Abstact

Nuclear receptors are central regulators of metabolism(1), yet therapeutic strategies that enforce continuous receptor activation frequently lead to reduced efficacy and unacceptable toxicity. Here we report a first-principles drug design strategy that aligns pharmacokinetics with physiological signalling cycles. We developed linafexor, a potent non-bile-acid agonist of the farnesoid X receptor (FXR)(2); it is engineered for rapid systemic clearance, which enables pulsatile receptor activation that mirrors endogenous bile acid dynamics(3-5). Linafexor has robust efficacy across multiple preclinical models of metabolic dysfunction-associated steatohepatitis(6), liver fibrosis(7), primary biliary cholangitis and primary sclerosing cholangitis(8,9).
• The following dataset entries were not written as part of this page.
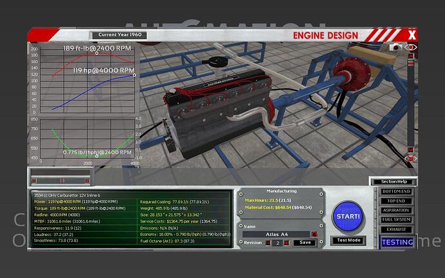This screenshot has width=445, height=278.
Task: Go to the Fuel System section
Action: tap(396, 219)
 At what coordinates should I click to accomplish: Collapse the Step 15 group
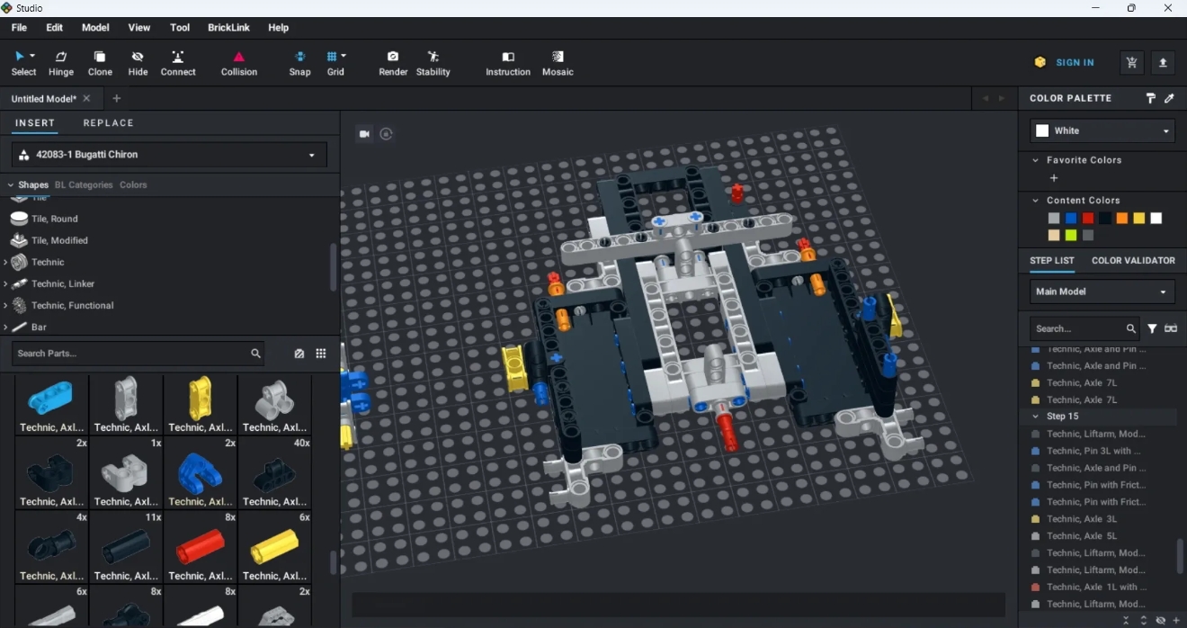point(1036,417)
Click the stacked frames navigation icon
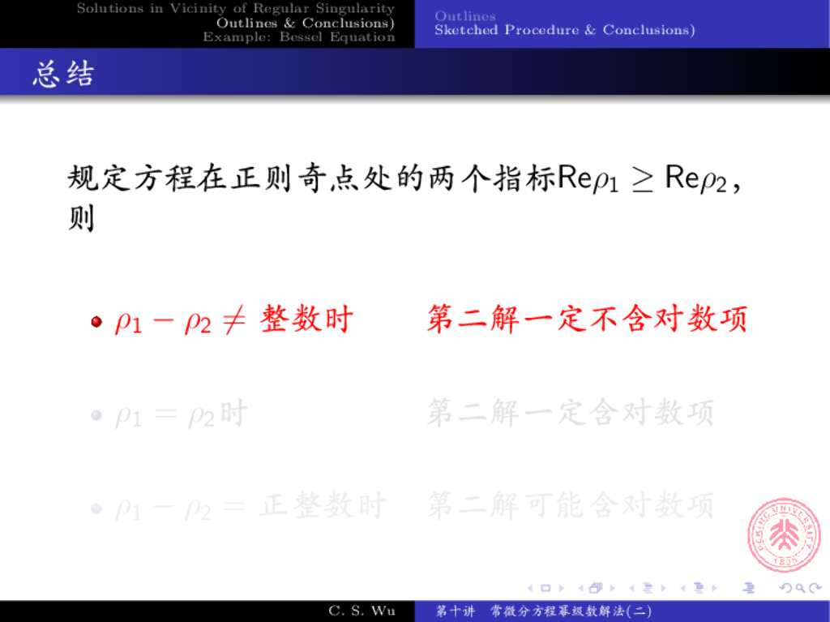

Transcriptomic analyses reveal that, unlike long-acting FXR agonists(10,11), linafexor preserves cyclic FXR signalling, avoids receptor downregulation and prevents broad transcriptional dysregulation. Direct manipulation of delivery patterns demonstrates that sustained FXR activation-independent of compound identity-induces severe toxicity, establishing activation duration as a determinant of therapeutic index. In phase 1 clinical studies (ClinicalTrials.gov; NCT05082779), linafexor administered once daily produces transient FXR pathway engagement, marked by (1) induction of FGF19(12-14), a key endocrine mediator of bile acid feedback regulation; and (2) suppression of C4(15), an intermediate reflecting hepatic bile acid synthesis, with no treatment-related adverse events. Together, these findings identify pulsatile FXR activation as a mechanistically grounded and clinically translatable strategy, and establish linafexor as a first-in-class therapeutic for bile acid-related liver diseases.